Crawford throws ball to carter. 

A williams no good, aD rebounds

Davis for two! 76-71

Palacio misses, crawford rebounds.

Jamal for open three!! 79-71.


----------



## curry_52 (Jul 22, 2002)

> Originally posted by <b>truebluefan</b>!
> Offensive boards lead to more shot opportunities


:allhail:


----------



## truebluefan (May 27, 2002)

For the ribs, I picked a bulls loss. But I will be very happy should we win this game. Especially short handed and with all that Rose said earlier in the week.


----------



## fleetwood macbull (Jan 23, 2004)

Raptors, dead fish
Bulls have a pulse


----------



## Bulls96 (Jun 25, 2003)

> Originally posted by <b>truebluefan</b>!
> For the ribs, I picked a bulls loss. But I will be very happy should we win this game. Especially short handed and with all that Rose said earlier in the week.
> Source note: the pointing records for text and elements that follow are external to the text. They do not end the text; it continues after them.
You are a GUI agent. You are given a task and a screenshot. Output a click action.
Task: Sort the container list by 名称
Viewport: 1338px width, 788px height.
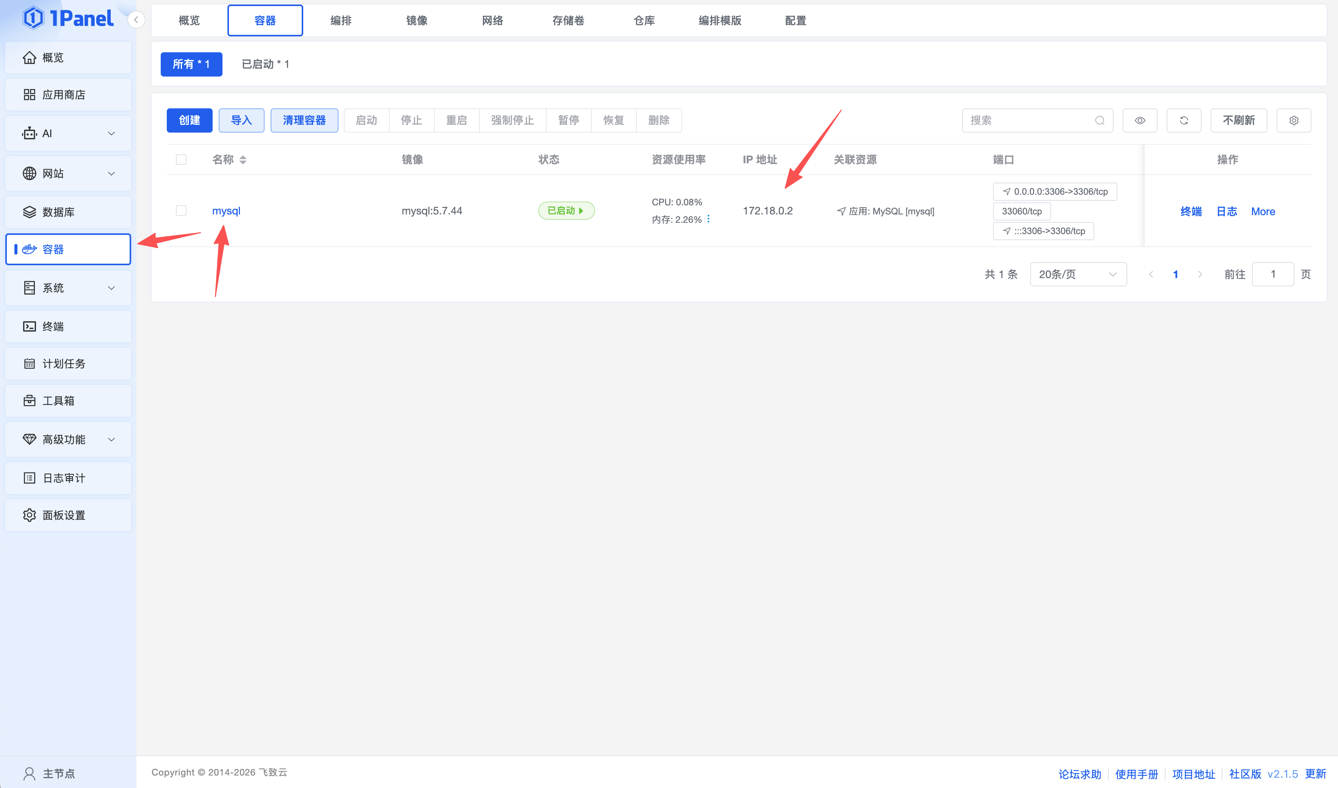click(x=243, y=160)
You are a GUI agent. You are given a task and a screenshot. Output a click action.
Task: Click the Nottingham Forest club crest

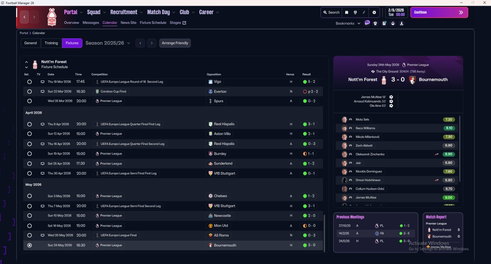click(x=51, y=17)
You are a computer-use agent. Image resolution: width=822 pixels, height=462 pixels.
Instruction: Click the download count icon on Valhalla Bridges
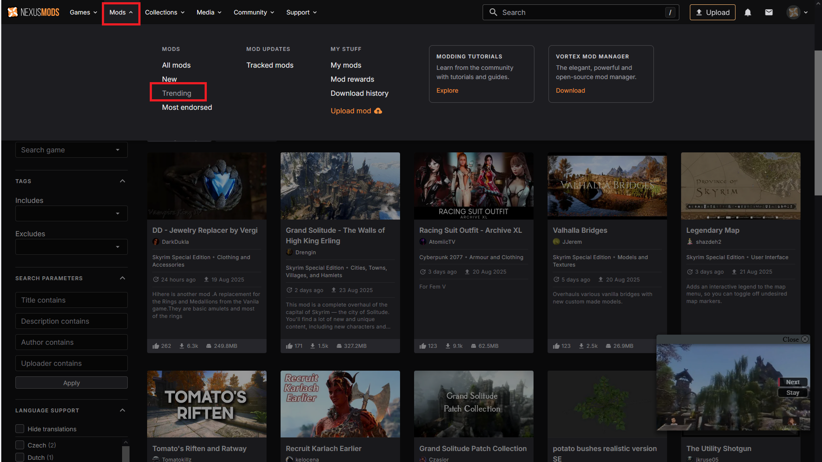581,346
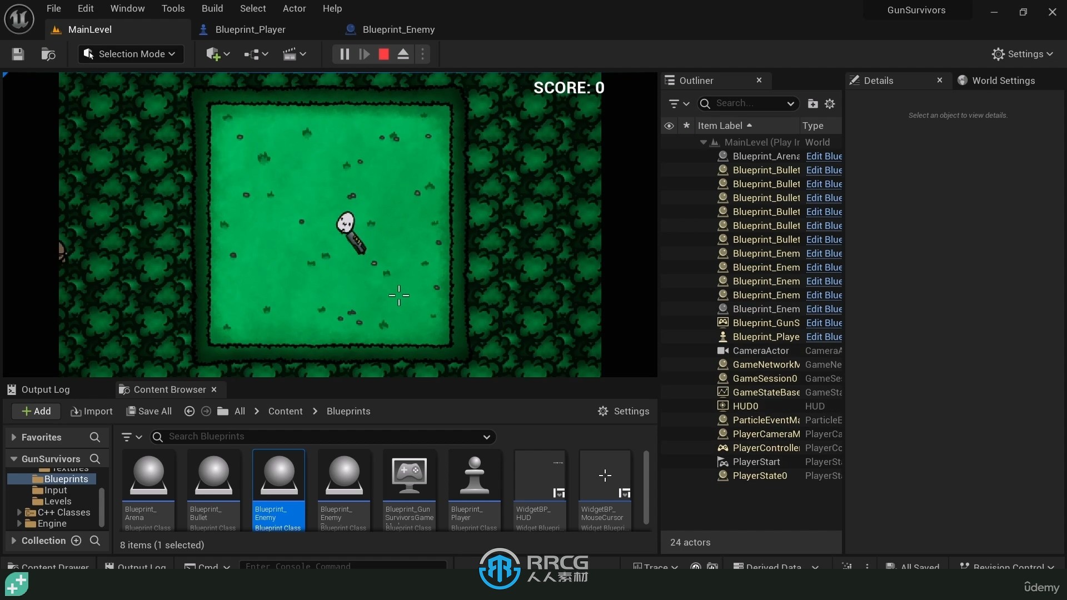Image resolution: width=1067 pixels, height=600 pixels.
Task: Click the Outliner search input field
Action: point(747,103)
Don't worry, if I win the ribs, I will share with you .:yes:


----------



## truebluefan (May 27, 2002)

6:38 left. Bulls have 20 t/o!!

Rose back in game

Marshall misses a three. Kirk rebounds

Dupree misses JYD rebounds

Davis misses, OOB to Toronto

Marshall misses, AD rebounds!! one and out!

Hinrich fouled! A Williams
80-71
Curry in! 
81-71


----------



## MikeDC (Jul 16, 2002)

Who else would trade Curry for Bosh?


----------



## unBULLievable (Dec 13, 2002)

Curry is irritating


----------



## curry_52 (Jul 22, 2002)

> Originally posted by <b>Mikedc</b>!
> Who else would trade Curry for Bosh?


Thanks God you are not Pax!!!

:yes:


----------



## Darius Miles Davis (Aug 2, 2002)

Nah, I wouldn't trade Curry for Bosh. Not quite yet.

Speaking of Eddy, has anyone passed him the ball in the second half?


----------



## truebluefan (May 27, 2002)

Bosh fouled by Davis
misses first ft! 
81-72

Crawford floater is good. 83-72

Carter misses, whistle....Curry foul. 

Bosh going to foul line. 
83-73
83-74

Marshall fouls, AD 
84-74 (14 rebounds)
85-74


----------



## jnrjr79 (Apr 18, 2003)

Man, Jalen got away with a huge travel! Larrivee doesn't mention it, but compliments his "nice touch".


----------



## spongyfungy (Oct 22, 2003)

perfect screen and roll Crawford commanding the double team and AD finished with a jumper.


----------



## MikeDC (Jul 16, 2002)

I don't recall seeing Curry get a pass n offense. He's grabbed a few boards though. And at least he's staying on the court.

I just love what Bosh does, however. He's really smart, has a nice shot... wants to win.


----------



## truebluefan (May 27, 2002)

Rose hits a jumper 85-76

Davis 15 ft shot 87-76 AD double double 3:36

Carter misses, rebound by dupree and foul on dupree


----------



## jnrjr79 (Apr 18, 2003)

> Originally posted by <b>Mikedc</b>!
> 
> I just love what Bosh does, however. He's really smart, has a nice shot... wants to win.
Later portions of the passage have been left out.